Exercise:
Transcribe the following records in full, exactly as shown.

Material for the task:
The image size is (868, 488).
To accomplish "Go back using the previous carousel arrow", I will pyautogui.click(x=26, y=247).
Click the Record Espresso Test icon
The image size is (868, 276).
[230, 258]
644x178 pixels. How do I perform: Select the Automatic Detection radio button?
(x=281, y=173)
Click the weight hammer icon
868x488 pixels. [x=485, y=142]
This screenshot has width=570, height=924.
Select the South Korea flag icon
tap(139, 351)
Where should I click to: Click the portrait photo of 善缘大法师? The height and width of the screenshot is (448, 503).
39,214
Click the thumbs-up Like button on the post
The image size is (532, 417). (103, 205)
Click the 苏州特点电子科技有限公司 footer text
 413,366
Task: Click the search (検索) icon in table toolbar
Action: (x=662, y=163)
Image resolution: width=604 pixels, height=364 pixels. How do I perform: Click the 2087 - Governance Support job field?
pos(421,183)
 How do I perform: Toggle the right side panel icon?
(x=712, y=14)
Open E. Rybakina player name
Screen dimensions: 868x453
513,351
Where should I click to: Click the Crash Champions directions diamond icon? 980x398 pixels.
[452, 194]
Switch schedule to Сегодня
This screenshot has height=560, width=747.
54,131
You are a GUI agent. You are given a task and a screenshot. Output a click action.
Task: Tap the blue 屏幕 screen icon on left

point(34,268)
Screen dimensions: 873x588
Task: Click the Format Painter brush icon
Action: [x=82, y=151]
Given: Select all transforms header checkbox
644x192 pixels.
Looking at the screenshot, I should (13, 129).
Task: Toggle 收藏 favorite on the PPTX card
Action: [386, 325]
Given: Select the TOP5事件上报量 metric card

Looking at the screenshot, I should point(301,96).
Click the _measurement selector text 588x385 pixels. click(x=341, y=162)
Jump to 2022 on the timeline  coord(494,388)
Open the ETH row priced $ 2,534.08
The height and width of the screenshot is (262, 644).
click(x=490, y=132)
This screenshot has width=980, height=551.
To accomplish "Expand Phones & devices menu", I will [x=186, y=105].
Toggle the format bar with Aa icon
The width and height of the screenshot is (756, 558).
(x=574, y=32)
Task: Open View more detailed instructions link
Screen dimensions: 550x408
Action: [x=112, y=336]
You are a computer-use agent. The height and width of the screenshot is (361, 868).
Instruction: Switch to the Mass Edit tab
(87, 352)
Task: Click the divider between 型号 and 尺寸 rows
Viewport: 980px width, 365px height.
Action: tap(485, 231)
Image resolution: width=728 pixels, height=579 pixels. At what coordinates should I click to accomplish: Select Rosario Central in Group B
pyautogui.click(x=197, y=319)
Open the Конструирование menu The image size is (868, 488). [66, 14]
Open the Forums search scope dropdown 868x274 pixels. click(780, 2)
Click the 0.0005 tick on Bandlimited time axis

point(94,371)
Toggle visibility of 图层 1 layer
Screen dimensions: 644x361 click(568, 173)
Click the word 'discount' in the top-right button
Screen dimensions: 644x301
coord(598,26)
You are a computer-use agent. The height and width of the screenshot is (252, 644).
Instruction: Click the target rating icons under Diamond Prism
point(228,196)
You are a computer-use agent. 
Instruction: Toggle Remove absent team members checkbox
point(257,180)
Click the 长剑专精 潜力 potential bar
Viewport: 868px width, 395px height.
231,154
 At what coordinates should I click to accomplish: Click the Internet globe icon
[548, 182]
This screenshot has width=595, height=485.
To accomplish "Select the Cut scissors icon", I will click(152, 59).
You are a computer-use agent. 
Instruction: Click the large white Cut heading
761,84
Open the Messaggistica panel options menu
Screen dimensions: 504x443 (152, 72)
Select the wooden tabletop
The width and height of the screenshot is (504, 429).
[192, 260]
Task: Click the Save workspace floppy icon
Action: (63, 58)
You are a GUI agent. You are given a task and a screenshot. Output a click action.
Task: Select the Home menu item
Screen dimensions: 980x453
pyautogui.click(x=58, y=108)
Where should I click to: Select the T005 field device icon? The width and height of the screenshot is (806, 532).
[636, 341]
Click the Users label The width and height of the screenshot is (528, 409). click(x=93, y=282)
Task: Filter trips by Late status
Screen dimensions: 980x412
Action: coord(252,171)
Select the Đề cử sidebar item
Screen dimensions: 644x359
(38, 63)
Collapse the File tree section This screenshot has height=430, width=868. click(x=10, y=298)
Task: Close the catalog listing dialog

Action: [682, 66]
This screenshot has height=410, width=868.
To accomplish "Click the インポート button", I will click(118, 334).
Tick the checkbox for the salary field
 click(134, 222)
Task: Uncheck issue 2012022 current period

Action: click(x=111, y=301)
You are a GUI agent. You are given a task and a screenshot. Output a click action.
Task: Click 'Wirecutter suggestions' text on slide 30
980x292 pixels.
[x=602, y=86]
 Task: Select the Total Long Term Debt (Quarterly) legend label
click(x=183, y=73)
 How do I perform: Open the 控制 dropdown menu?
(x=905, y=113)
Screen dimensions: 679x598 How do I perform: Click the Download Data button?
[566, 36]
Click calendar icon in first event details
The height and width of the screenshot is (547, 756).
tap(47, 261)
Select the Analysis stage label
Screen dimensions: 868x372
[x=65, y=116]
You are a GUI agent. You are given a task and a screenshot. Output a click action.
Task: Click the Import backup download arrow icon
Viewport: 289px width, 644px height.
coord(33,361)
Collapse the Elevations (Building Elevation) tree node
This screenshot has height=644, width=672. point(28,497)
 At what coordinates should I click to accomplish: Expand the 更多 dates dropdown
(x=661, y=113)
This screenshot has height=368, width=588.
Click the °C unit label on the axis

Result of this exercise:
The image size is (868, 488).
To accomplish "Go back using the previous carousel arrow", I will pyautogui.click(x=26, y=247).
Click the Record Espresso Test icon
The image size is (868, 276).
[230, 258]
644x178 pixels. How do I perform: Select the Automatic Detection radio button?
(x=281, y=173)
Click the weight hammer icon
868x488 pixels. [x=485, y=142]
This screenshot has width=570, height=924.
Select the South Korea flag icon
tap(139, 351)
Where should I click to: Click the portrait photo of 善缘大法师? The height and width of the screenshot is (448, 503).
39,214
Click the thumbs-up Like button on the post
The image size is (532, 417). (103, 205)
Click the 苏州特点电子科技有限公司 footer text
 413,366
Task: Click the search (検索) icon in table toolbar
Action: (x=662, y=163)
Image resolution: width=604 pixels, height=364 pixels. How do I perform: Click the 2087 - Governance Support job field?
pos(421,183)
 How do I perform: Toggle the right side panel icon?
(x=712, y=14)
Open E. Rybakina player name
Screen dimensions: 868x453
513,351
Where should I click to: Click the Crash Champions directions diamond icon? 980x398 pixels.
[452, 194]
Switch schedule to Сегодня
This screenshot has height=560, width=747.
54,131
You are a GUI agent. You are given a task and a screenshot. Output a click action.
Task: Tap the blue 屏幕 screen icon on left

point(34,268)
Screen dimensions: 873x588
Task: Click the Format Painter brush icon
Action: [x=82, y=151]
Given: Select all transforms header checkbox
644x192 pixels.
Looking at the screenshot, I should (13, 129).
Task: Toggle 收藏 favorite on the PPTX card
Action: [386, 325]
Given: Select the TOP5事件上报量 metric card

Looking at the screenshot, I should point(301,96).
Click the _measurement selector text 588x385 pixels. click(x=341, y=162)
Jump to 2022 on the timeline  coord(494,388)
Open the ETH row priced $ 2,534.08
The height and width of the screenshot is (262, 644).
click(x=490, y=132)
This screenshot has width=980, height=551.
To accomplish "Expand Phones & devices menu", I will [x=186, y=105].
Toggle the format bar with Aa icon
The width and height of the screenshot is (756, 558).
(x=574, y=32)
Task: Open View more detailed instructions link
Screen dimensions: 550x408
Action: [x=112, y=336]
You are a computer-use agent. The height and width of the screenshot is (361, 868).
Instruction: Switch to the Mass Edit tab
(87, 352)
Task: Click the divider between 型号 and 尺寸 rows
Viewport: 980px width, 365px height.
Action: tap(485, 231)
Image resolution: width=728 pixels, height=579 pixels. At what coordinates should I click to accomplish: Select Rosario Central in Group B
pyautogui.click(x=197, y=319)
Open the Конструирование menu The image size is (868, 488). [66, 14]
Open the Forums search scope dropdown 868x274 pixels. click(780, 2)
Click the 0.0005 tick on Bandlimited time axis

point(94,371)
Toggle visibility of 图层 1 layer
Screen dimensions: 644x361 click(568, 173)
Click the word 'discount' in the top-right button
Screen dimensions: 644x301
coord(598,26)
You are a computer-use agent. The height and width of the screenshot is (252, 644).
Instruction: Click the target rating icons under Diamond Prism
point(228,196)
You are a computer-use agent. 
Instruction: Toggle Remove absent team members checkbox
point(257,180)
Click the 长剑专精 潜力 potential bar
Viewport: 868px width, 395px height.
231,154
 At what coordinates should I click to accomplish: Click the Internet globe icon
[548, 182]
This screenshot has width=595, height=485.
To accomplish "Select the Cut scissors icon", I will click(152, 59).
You are a computer-use agent. 
Instruction: Click the large white Cut heading
761,84
Open the Messaggistica panel options menu
Screen dimensions: 504x443 (152, 72)
Select the wooden tabletop
The width and height of the screenshot is (504, 429).
[192, 260]
Task: Click the Save workspace floppy icon
Action: (63, 58)
You are a GUI agent. You are given a task and a screenshot. Output a click action.
Task: Select the Home menu item
Screen dimensions: 980x453
pyautogui.click(x=58, y=108)
Where should I click to: Select the T005 field device icon? The width and height of the screenshot is (806, 532).
[636, 341]
Click the Users label The width and height of the screenshot is (528, 409). click(x=93, y=282)
Task: Filter trips by Late status
Screen dimensions: 980x412
Action: coord(252,171)
Select the Đề cử sidebar item
Screen dimensions: 644x359
(38, 63)
Collapse the File tree section This screenshot has height=430, width=868. click(x=10, y=298)
Task: Close the catalog listing dialog

Action: [682, 66]
This screenshot has height=410, width=868.
To accomplish "Click the インポート button", I will click(118, 334).
Tick the checkbox for the salary field
 click(134, 222)
Task: Uncheck issue 2012022 current period

Action: click(x=111, y=301)
You are a GUI agent. You are given a task and a screenshot. Output a click action.
Task: Click 'Wirecutter suggestions' text on slide 30
980x292 pixels.
[x=602, y=86]
 Task: Select the Total Long Term Debt (Quarterly) legend label
click(x=183, y=73)
 How do I perform: Open the 控制 dropdown menu?
(x=905, y=113)
Screen dimensions: 679x598 How do I perform: Click the Download Data button?
[566, 36]
Click calendar icon in first event details
The height and width of the screenshot is (547, 756).
tap(47, 261)
Select the Analysis stage label
Screen dimensions: 868x372
[x=65, y=116]
You are a GUI agent. You are given a task and a screenshot. Output a click action.
Task: Click the Import backup download arrow icon
Viewport: 289px width, 644px height.
coord(33,361)
Collapse the Elevations (Building Elevation) tree node
This screenshot has height=644, width=672. point(28,497)
 At what coordinates should I click to accomplish: Expand the 更多 dates dropdown
(x=661, y=113)
This screenshot has height=368, width=588.
Click the °C unit label on the axis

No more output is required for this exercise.